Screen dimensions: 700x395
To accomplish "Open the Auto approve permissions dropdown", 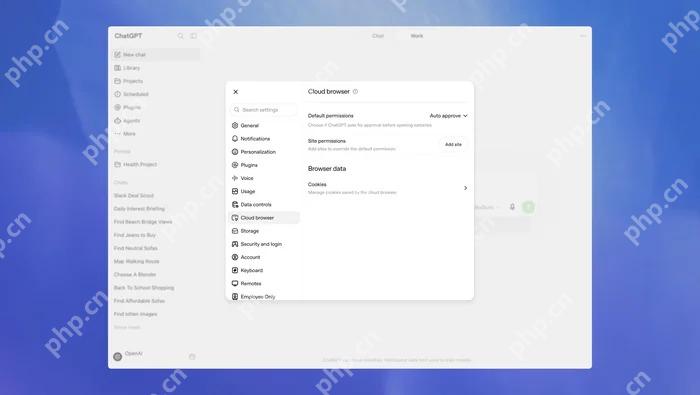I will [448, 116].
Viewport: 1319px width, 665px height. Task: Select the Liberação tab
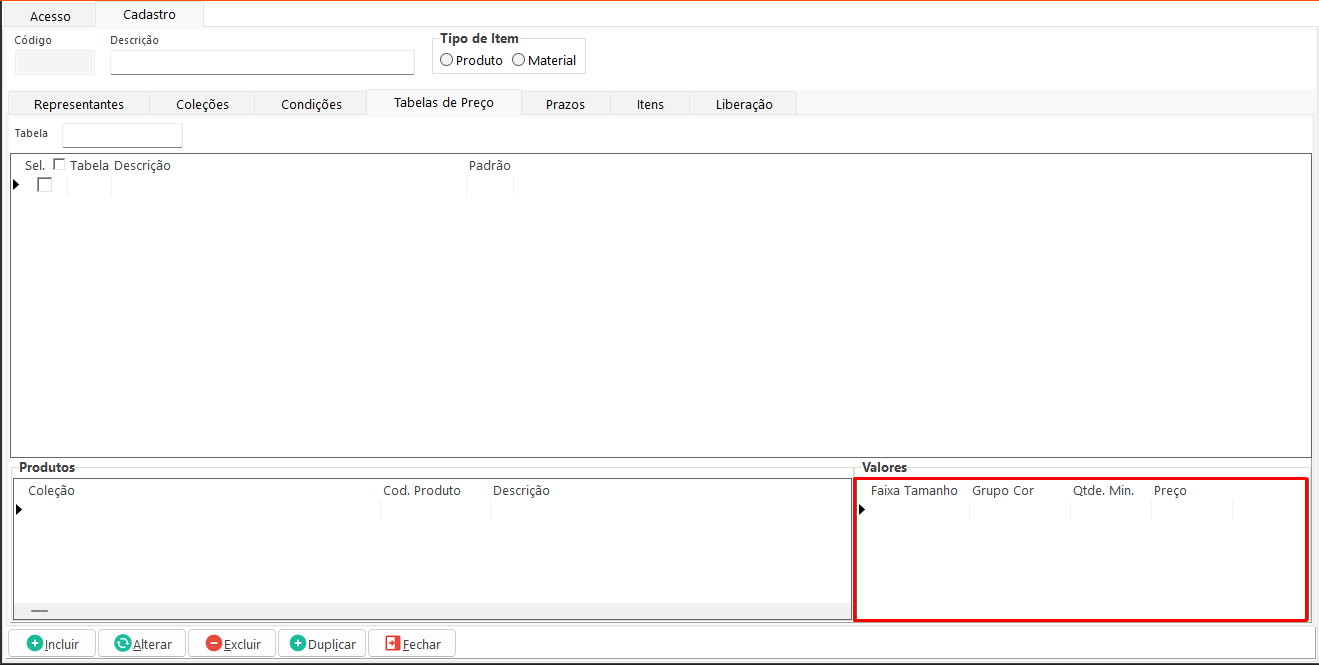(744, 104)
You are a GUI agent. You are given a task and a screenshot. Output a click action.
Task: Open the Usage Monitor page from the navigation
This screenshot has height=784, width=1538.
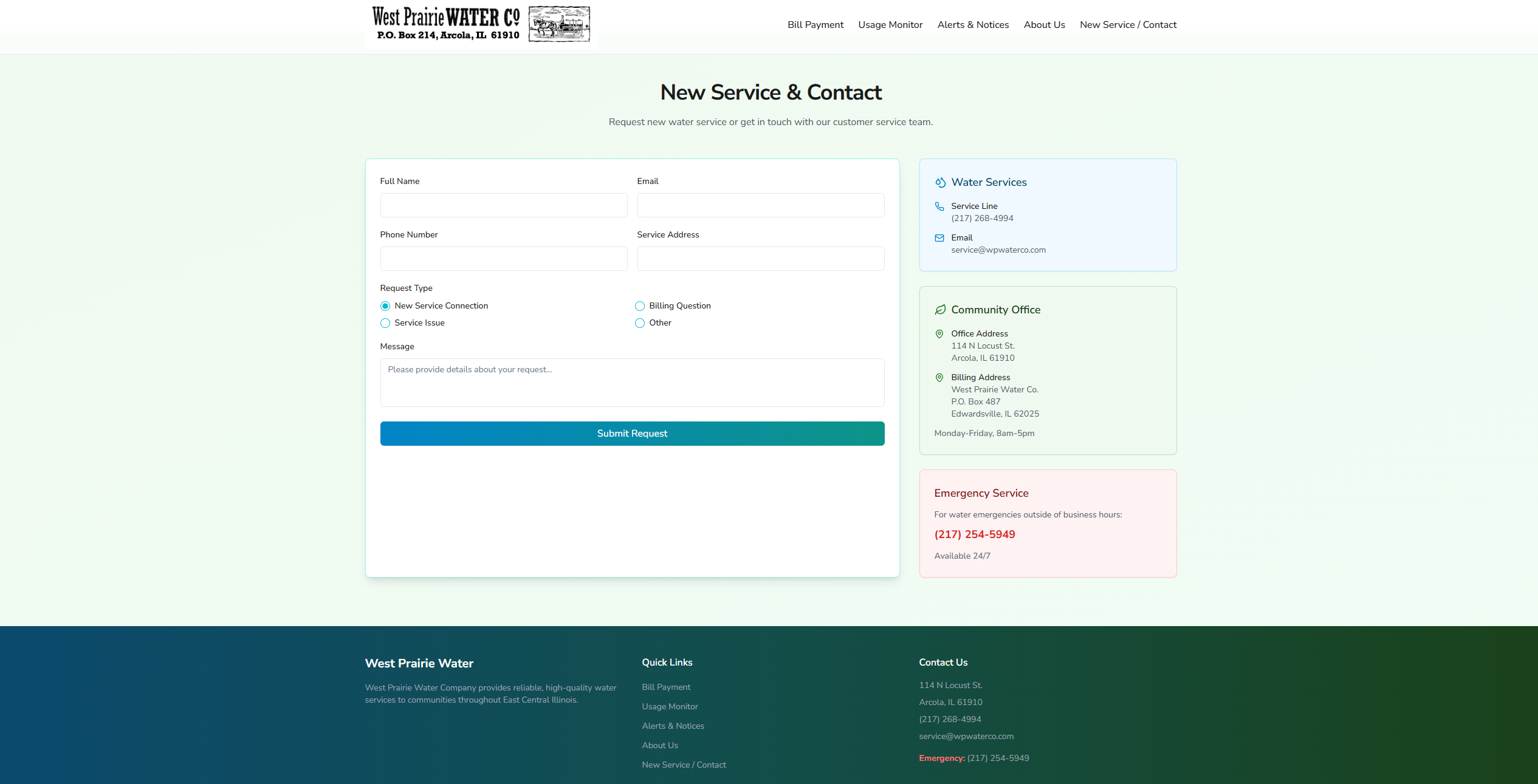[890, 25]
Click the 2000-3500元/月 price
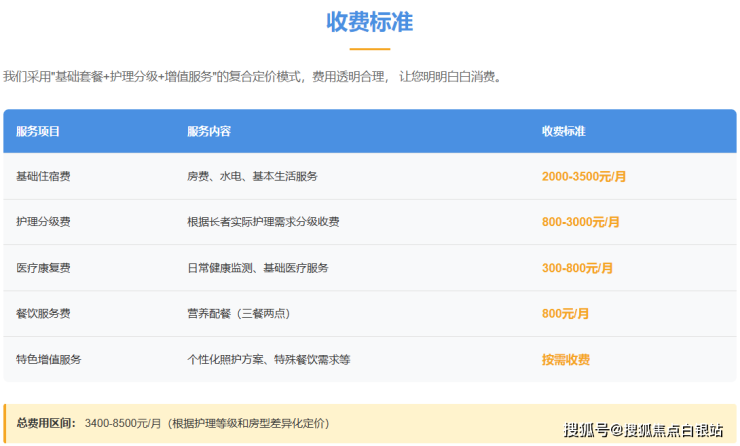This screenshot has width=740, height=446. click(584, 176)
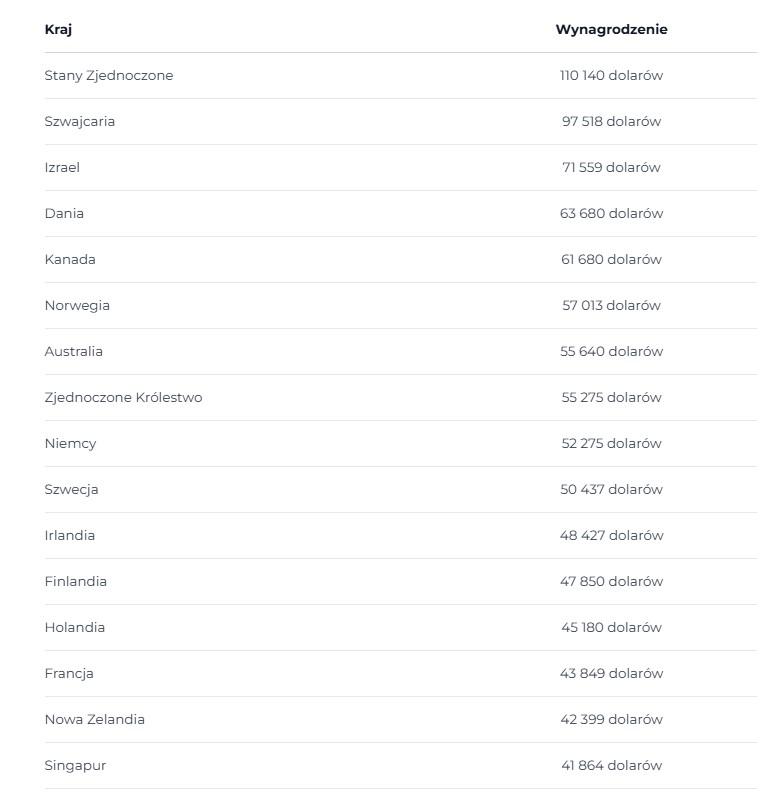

*Task details*. Update the records in the part that opens with the line containing "Viewport: 1319px width, 665px" and closes with the last line of the records, replacing "Usage Monitor" with "Usage Tracker" and leaving everything else unchanged. Give only those lines, without the pictures.

*Result*.
Viewport: 1319px width, 665px height. Task: Select the Liberação tab
(744, 104)
You are a GUI agent. You are given a task and a screenshot. Output a click action.
Task: Open the Usage Tracker page from the navigation
This screenshot has height=784, width=1538.
[890, 25]
Click the 2000-3500元/月 price
This screenshot has width=740, height=446. click(584, 176)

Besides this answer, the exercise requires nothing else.